[Opening Dataset records section]
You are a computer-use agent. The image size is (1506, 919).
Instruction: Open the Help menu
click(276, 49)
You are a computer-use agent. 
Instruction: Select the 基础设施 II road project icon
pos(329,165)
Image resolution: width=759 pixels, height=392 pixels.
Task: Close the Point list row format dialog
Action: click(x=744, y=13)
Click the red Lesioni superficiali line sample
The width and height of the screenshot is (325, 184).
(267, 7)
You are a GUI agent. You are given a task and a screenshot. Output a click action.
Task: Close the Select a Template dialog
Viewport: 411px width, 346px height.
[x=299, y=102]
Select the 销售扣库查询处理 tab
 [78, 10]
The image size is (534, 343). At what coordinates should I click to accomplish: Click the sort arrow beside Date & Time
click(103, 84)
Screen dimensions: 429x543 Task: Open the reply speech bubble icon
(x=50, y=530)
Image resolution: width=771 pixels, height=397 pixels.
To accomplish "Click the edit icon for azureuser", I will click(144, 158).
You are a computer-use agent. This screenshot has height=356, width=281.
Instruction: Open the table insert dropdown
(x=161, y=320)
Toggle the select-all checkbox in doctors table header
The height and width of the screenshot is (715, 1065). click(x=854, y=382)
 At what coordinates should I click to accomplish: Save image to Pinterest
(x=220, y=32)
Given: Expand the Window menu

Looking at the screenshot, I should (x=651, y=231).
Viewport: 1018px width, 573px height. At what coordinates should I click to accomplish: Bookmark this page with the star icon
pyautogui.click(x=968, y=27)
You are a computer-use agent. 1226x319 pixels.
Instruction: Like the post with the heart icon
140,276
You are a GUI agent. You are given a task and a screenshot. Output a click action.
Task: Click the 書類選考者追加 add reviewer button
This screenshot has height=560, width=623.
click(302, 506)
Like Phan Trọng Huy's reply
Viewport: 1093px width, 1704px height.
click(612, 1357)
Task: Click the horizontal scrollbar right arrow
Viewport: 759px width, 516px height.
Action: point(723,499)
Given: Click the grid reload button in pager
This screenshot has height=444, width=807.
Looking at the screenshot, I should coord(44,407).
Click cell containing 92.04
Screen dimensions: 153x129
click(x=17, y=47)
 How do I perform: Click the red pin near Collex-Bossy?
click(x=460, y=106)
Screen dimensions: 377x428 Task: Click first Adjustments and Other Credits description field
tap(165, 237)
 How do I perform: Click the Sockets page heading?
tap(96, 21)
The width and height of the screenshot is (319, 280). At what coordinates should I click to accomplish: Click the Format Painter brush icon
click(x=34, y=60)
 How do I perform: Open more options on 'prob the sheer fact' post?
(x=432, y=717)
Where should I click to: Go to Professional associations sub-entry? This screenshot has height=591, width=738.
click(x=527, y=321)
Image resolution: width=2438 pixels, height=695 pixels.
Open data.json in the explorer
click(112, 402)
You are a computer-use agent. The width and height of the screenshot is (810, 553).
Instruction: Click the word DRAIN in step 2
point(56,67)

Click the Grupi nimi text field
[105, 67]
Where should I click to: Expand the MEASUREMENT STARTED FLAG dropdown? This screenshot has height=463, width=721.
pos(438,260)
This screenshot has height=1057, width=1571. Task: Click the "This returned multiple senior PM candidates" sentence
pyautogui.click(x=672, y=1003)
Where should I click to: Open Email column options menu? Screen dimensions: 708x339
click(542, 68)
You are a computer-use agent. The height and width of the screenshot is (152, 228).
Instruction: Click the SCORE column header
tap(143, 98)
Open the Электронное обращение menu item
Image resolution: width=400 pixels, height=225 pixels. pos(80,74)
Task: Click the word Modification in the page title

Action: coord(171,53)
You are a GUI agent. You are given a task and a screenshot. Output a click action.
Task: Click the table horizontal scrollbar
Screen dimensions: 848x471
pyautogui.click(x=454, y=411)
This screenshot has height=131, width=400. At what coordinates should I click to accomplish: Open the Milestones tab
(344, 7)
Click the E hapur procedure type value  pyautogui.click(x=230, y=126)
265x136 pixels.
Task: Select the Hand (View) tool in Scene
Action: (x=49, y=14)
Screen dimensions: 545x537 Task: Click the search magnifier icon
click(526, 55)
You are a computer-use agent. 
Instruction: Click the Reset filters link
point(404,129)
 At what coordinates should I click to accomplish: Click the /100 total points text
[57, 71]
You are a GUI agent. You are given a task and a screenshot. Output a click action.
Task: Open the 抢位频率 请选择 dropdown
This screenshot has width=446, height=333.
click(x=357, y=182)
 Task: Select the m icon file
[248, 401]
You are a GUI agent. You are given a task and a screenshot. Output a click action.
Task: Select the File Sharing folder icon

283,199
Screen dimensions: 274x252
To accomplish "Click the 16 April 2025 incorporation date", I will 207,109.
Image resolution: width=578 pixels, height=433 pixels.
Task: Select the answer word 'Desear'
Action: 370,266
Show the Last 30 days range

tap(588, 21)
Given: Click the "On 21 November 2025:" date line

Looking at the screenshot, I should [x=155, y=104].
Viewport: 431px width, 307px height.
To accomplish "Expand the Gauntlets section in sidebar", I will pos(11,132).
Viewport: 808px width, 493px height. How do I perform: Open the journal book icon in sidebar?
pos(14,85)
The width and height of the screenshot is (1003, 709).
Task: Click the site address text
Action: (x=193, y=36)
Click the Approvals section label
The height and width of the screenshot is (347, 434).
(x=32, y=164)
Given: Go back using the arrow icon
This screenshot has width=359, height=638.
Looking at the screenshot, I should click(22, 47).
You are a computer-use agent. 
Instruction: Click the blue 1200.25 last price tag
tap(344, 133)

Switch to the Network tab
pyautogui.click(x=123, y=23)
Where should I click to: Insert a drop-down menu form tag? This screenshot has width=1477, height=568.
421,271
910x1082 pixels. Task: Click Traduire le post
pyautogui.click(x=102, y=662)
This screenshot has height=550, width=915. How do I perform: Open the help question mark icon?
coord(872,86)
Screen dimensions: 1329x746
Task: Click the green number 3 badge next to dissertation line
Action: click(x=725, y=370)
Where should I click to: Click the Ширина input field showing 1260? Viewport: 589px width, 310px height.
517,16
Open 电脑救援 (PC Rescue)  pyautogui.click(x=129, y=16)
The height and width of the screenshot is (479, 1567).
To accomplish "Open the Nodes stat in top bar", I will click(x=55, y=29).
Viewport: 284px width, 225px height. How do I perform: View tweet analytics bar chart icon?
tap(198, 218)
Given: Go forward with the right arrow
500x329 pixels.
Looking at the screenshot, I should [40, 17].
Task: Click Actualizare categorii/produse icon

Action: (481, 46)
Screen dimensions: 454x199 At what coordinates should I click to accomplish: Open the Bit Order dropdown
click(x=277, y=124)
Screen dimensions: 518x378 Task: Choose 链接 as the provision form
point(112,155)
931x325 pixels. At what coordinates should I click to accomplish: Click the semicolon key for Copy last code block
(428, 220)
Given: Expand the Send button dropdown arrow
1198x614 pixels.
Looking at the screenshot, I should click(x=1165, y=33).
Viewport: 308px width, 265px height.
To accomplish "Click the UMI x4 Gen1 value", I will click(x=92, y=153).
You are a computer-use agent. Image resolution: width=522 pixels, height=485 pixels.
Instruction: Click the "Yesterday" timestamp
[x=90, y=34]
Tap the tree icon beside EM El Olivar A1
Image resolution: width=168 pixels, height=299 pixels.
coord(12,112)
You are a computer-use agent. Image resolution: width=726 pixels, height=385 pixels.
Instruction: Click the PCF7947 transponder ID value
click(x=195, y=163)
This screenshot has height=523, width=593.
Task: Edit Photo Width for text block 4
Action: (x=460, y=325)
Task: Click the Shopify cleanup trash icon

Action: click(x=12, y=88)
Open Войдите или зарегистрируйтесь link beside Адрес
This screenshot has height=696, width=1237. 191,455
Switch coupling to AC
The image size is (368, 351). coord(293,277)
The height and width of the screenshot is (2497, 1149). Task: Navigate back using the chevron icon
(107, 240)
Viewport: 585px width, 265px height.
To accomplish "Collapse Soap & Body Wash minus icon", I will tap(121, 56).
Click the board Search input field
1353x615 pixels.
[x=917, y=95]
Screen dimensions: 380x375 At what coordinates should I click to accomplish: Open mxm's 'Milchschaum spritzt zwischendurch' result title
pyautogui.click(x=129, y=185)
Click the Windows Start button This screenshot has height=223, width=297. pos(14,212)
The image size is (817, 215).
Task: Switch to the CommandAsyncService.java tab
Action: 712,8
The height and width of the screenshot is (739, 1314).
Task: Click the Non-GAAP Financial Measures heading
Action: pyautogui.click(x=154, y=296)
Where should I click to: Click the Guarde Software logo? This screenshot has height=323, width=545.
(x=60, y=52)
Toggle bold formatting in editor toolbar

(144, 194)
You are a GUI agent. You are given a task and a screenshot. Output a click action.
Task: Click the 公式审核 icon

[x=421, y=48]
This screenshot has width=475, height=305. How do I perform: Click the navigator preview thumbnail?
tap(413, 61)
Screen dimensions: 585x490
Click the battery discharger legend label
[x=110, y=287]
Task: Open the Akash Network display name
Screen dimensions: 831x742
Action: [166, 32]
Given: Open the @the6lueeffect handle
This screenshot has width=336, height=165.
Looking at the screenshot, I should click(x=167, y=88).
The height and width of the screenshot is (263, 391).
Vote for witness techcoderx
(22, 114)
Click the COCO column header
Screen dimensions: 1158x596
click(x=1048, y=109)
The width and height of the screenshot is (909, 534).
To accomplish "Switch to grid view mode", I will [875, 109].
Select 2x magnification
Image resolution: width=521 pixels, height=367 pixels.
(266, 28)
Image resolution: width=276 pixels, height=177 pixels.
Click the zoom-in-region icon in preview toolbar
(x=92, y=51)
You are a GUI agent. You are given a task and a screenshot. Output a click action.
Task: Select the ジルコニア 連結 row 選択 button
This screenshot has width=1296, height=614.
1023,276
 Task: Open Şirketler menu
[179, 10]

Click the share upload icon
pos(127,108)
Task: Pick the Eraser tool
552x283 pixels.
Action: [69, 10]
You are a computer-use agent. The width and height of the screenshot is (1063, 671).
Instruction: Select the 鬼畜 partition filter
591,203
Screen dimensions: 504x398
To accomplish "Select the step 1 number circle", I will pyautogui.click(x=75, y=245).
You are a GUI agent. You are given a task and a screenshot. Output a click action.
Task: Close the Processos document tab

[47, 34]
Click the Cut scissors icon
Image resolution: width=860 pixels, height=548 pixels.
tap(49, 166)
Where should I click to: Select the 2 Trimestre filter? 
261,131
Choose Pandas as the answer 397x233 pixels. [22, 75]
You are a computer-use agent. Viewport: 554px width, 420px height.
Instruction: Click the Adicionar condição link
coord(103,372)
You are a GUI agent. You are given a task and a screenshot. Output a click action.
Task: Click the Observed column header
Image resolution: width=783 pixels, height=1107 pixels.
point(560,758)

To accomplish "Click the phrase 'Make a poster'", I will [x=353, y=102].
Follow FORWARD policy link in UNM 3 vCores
[Closing Dataset records section]
**Goal of the exercise**. Wherever the word "computer" appears in the records above, copy that line.

**Answer space**.
You are a computer-use agent. The image size is (1506, 919).
You are a computer-use agent. 
You are a computer-use agent. This screenshot has height=356, width=281.
You are a computer-use agent. 1226x319 pixels.
You are a computer-use agent. The width and height of the screenshot is (810, 553).
You are a computer-use agent. The height and width of the screenshot is (152, 228).
You are a computer-use agent. 
You are a computer-use agent. 
You are a computer-use agent. Image resolution: width=522 pixels, height=485 pixels.
You are a computer-use agent. Image resolution: width=726 pixels, height=385 pixels.
You are a computer-use agent. The width and height of the screenshot is (1063, 671).
You are a computer-use agent. Viewport: 554px width, 420px height.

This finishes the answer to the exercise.